Related to specificity are comments about the nature of the threat levels themselves. Specifically, stakeholders commented on the need for a clearer explanation of what criteria are associated with raising the terror alert level. Several groups called for a more specific definition of what constitutes a particular threat level, or at least explanation or justification for any change to the threat level so as to reduce the appearance of arbitrariness or perceived political manipulation. Other groups called for a so called sunset or “expiration” for a terror alert, with the level automatically going back to a status-quo unless the federal government explained why it must remain elevated.

Suggestions for a simpler graduated system also included an all-hazards/all threats system, or even using the Department of Defense’s DEFCON system as a model. Several stakeholders called for a reduction of the number of colors from five to three, while noting that the lowest two levels have not been used since HSAS’s inception.

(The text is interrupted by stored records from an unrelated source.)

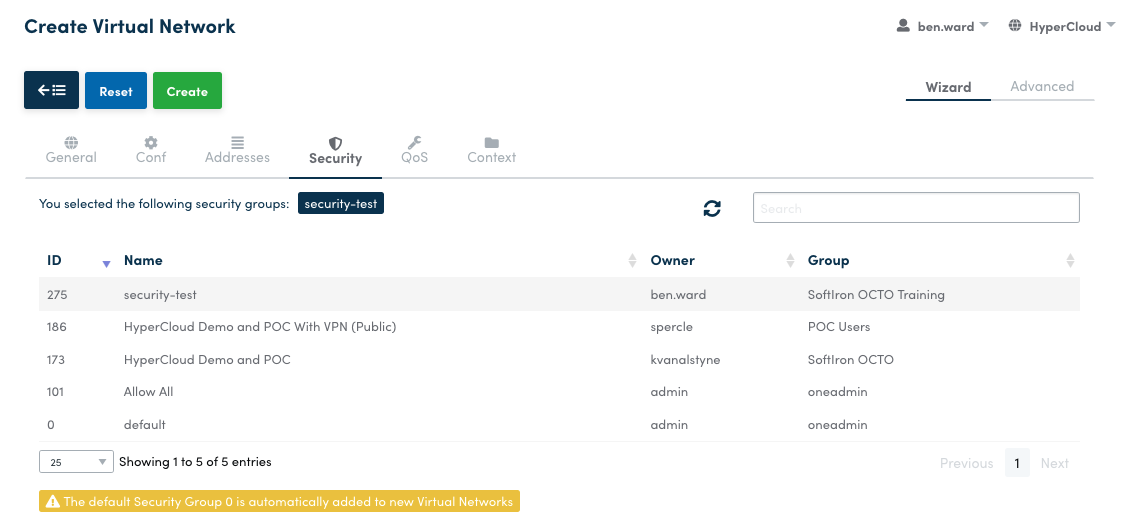This screenshot has height=524, width=1133.
Task: Select the Allow All security group row
Action: [148, 392]
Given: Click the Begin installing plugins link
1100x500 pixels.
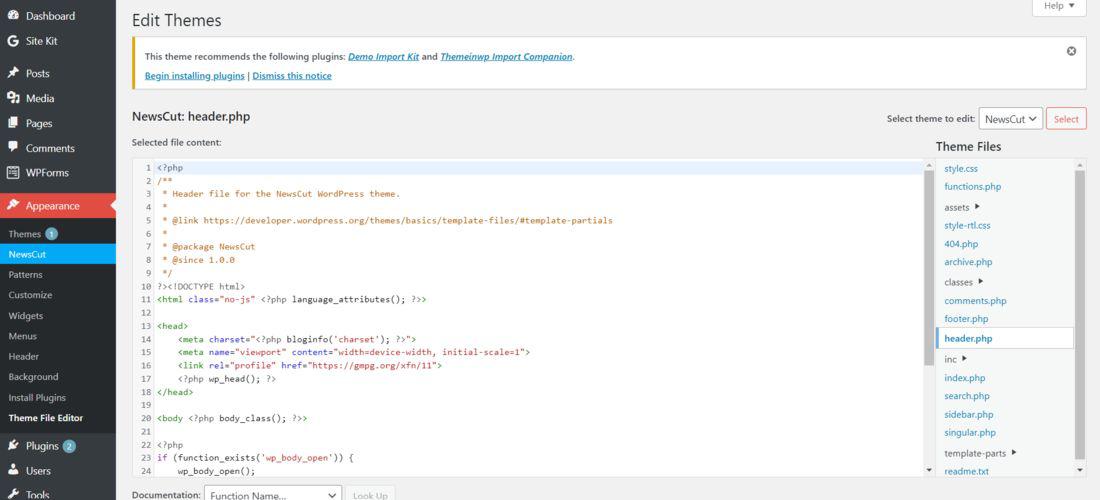Looking at the screenshot, I should [194, 76].
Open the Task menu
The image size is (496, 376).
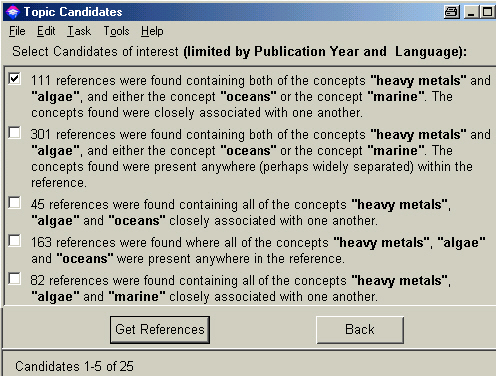coord(79,31)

Theme 5: Credibility and cost

Many stakeholders indicated that the HSAS is ineffective because it lacks credibility. Different groups emphasized the need to rebuild trust in the system through transparency and increased specificity. Commenters noted that use of the media, “new media” (generally meaning internet communications), and public education may be part of restoring this trust to any advisory system. Regardless, it is clear that the stakeholder groups recognized the need to engage in outreach with both the public and local authorities in order to ensure system credibility.

In addition, several stakeholders noted the monetary and public effects of changing threat level alerts. Some groups mentioned the cost to law enforcement for maintaining a high threat level. In terms of public anxiety stemming from the alert changes, suggested public education initiatives and better explanations of threats can mitigate public panic and anxiety.

Now the system is looking to be dismantled for something a little more useful.

The business lesson

There are several key communication lessons you can learn from this nine year long mistake:

  1. Communicate with clarity – By far the biggest issue with the threat system is that it was far too vague to be useful. While the government (and your business) can’t always be 100 percent transparent about the details of a threat, giving information about geography, the type of threat and some key things to look for would be a great start. What good is getting everyone’s attention just to give them unusable information?
  2. Give action steps when possible – Another common criticism is that the threat system didn’t give you anything specific to look out for or do in the case of actually seeing some shifty activity. Similarly, you didn’t look for anything different when it was green versus red. If you’re always supposed to be on the outlook for certain things, it will just blend in and the importance of the communication is lost.
  3. Being honest about what you’re communicating – The threat level never went down to the two lowest levels making the yellow or elevated status the de facto norm. The unwillingness to be honest with ourselves means we create artificial floors and ceilings for our communications. It is also a matter of credibility and trust that you have to gain in order to be taken seriously.
  4. When it’s broke, work to fix it or dismantle – I know this is the government but the fact that this system was in place for nine years and had little evidence supporting its effectiveness is just terrible. I’m all for an active and informed public but once it became obvious that this system wasn’t doing either one of those things, it should have been overhauled or dismantled.

I am certain that color-coded messaging can be useful in certain scenarios but it definitely wasn’t in this case. And if you don’t want your communication to become a punchline as well, you’d be wise to avoid these simple mistakes.